A veces, la chinchilla macho se pasaba días sin comer y sin agua fresca. Como lo dejaba suelto, el animalito echaba mano de insectos y de residuos de comida. Una vez, la ceniza volcánica se terminó y no me di tiempo de adquirir una nueva bolsa. El machito se puso incómodo. Quise calmarlo echándole talco para pies Gold Bond: no sirvió. También usé tierra de jardín, pero nada. Probé asimismo con las cenizas de mi mujer. Tomé una cuchara sopera y vertí un poco de lo que queda de ella sobre el cuerpo del roedor pero tampoco funcionó.
Cuando el marido de Amanda salió de la prisión de Rikers Island, ella volvió con él. La muy malagradecida no me anunció nada. Solo me dejó una tarjeta de cumpleaños con la foto de dos chihuahuas y la siguiente nota:
Debo decirte que no volveré a verte. Mi marido cumplió su condena y me pidió que volvamos. Parece que ha cambiado así que le di una oportunidad. Adentro, aprendió carpintería y ya consiguió un empleo. Pero tú no te pongas triste, Baby. Piensa en lo importante. No desaproveches ese trabajo que te ofrecieron en la Península del Labrador. Sé que lo lograrás. Un beso. Amanda.
Me enteré en las calles de que, después de entrar a los Estados Unidos cruzando la frontera a pie, Amanda se casó con ese hombre. El tipo era uno de esos blancos provincianos sin educación, de aquellos que llaman “mierda blanca”. También era un truhán de poca monta que falsificaba documentos de inmigración y al que arrestaron por robar en un dely con un revólver.
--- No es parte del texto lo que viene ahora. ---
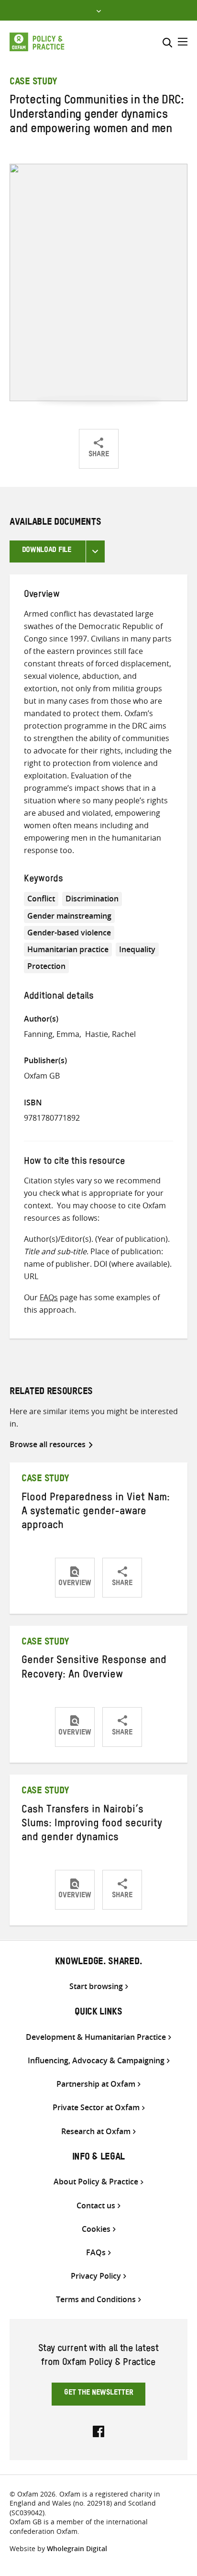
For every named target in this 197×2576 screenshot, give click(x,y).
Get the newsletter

Recibí la carta de un paisano desde la Península del Labrador:
Mi jefe acaba de decirme que hay un puesto para ti en la curtiembre. No es un trabajo muy limpio que digamos pero es perfecto para empezar aquí en Canadá. Espero que te decidas, cholo. Si quieres, puedes quedarte en mi apartamento hasta que encuentres un lugar.
Era lo que necesitaba, un nuevo rumbo en la vida. La carta llegó justo a tiempo. Para ese momento apenas trabajaba. Ciertas noches hacía algunas rondas en mi taxi. Me iba al aeropuerto Kennedy a conseguir clientes. Con eso juntaba para comer, chupar y drogarme. A veces, para olvidarme de mis mujeres, me levantaba putas en la avenida Roosevelt.
Cuando tenía insomnio, veía la tele tomando vodka, ponía al roedor en mi regazo y lo acariciaba. Recuerdo que le puse un nombre nuevo, no me gustaba el anterior, el que le escogió María. Llegué a tratar al machito como a una persona. Incluso le hablaba y asumía que tenía sentimientos.
Mi último día en Nueva York, desmonté la jaula. Luego coloqué las partes en el basurero del callejón de al lado. También saqué las botellas acumuladas dentro de una bolsa transparente. Afuera, un vecino me miró con una sonrisa pícara cuando me vio colocarla en el reciclaje. Coloqué mi equipaje en la maletera. Guardé al machito en una jaula portátil y partimos hacia el norte. Cuando llegué a una zona boscosa, me estacioné y me introduje en la vegetación. Tomé las cenizas de mi mujer y las esparcí entre los árboles diciendo una plegaria. Luego, liberé al roedor y este corrió un poquito pero se detuvo y dio media vuelta. No sabría decir si tenía conciencia de lo que pasaría.
El hecho es que subí a mi auto y continué mi camino.